**TO BE DONE:** Reproduce each of the following entries verbatim, keeping every line unchanged.

····················

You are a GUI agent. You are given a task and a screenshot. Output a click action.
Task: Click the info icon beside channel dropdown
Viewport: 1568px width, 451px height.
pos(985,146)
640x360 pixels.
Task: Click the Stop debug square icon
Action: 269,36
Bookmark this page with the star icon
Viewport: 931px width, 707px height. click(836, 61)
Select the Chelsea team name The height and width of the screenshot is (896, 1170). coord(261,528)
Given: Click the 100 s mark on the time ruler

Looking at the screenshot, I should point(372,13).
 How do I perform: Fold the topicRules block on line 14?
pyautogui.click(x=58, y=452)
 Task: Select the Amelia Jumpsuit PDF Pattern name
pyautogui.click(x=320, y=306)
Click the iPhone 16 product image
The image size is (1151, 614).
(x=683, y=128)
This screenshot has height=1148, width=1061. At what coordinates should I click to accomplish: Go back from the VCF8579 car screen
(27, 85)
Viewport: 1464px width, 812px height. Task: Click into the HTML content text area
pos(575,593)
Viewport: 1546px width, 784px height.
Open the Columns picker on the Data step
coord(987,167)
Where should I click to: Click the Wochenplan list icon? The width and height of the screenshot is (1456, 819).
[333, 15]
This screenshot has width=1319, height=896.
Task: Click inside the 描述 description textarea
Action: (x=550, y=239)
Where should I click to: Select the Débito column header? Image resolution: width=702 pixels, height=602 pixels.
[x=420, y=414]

····················

**FINAL RESULT:**
You are a GUI agent. You are given a task and a screenshot. Output a click action.
Task: Click the info icon beside channel dropdown
Viewport: 1568px width, 451px height.
pos(985,146)
640x360 pixels.
Task: Click the Stop debug square icon
Action: 269,36
Bookmark this page with the star icon
Viewport: 931px width, 707px height. click(836, 61)
Select the Chelsea team name The height and width of the screenshot is (896, 1170). coord(261,528)
Given: Click the 100 s mark on the time ruler

Looking at the screenshot, I should point(372,13).
 How do I perform: Fold the topicRules block on line 14?
pyautogui.click(x=58, y=452)
 Task: Select the Amelia Jumpsuit PDF Pattern name
pyautogui.click(x=320, y=306)
Click the iPhone 16 product image
The image size is (1151, 614).
(x=683, y=128)
This screenshot has height=1148, width=1061. At what coordinates should I click to accomplish: Go back from the VCF8579 car screen
(27, 85)
Viewport: 1464px width, 812px height. Task: Click into the HTML content text area
pos(575,593)
Viewport: 1546px width, 784px height.
Open the Columns picker on the Data step
coord(987,167)
Where should I click to: Click the Wochenplan list icon? The width and height of the screenshot is (1456, 819).
[333, 15]
This screenshot has width=1319, height=896.
Task: Click inside the 描述 description textarea
Action: (x=550, y=239)
Where should I click to: Select the Débito column header? Image resolution: width=702 pixels, height=602 pixels.
[x=420, y=414]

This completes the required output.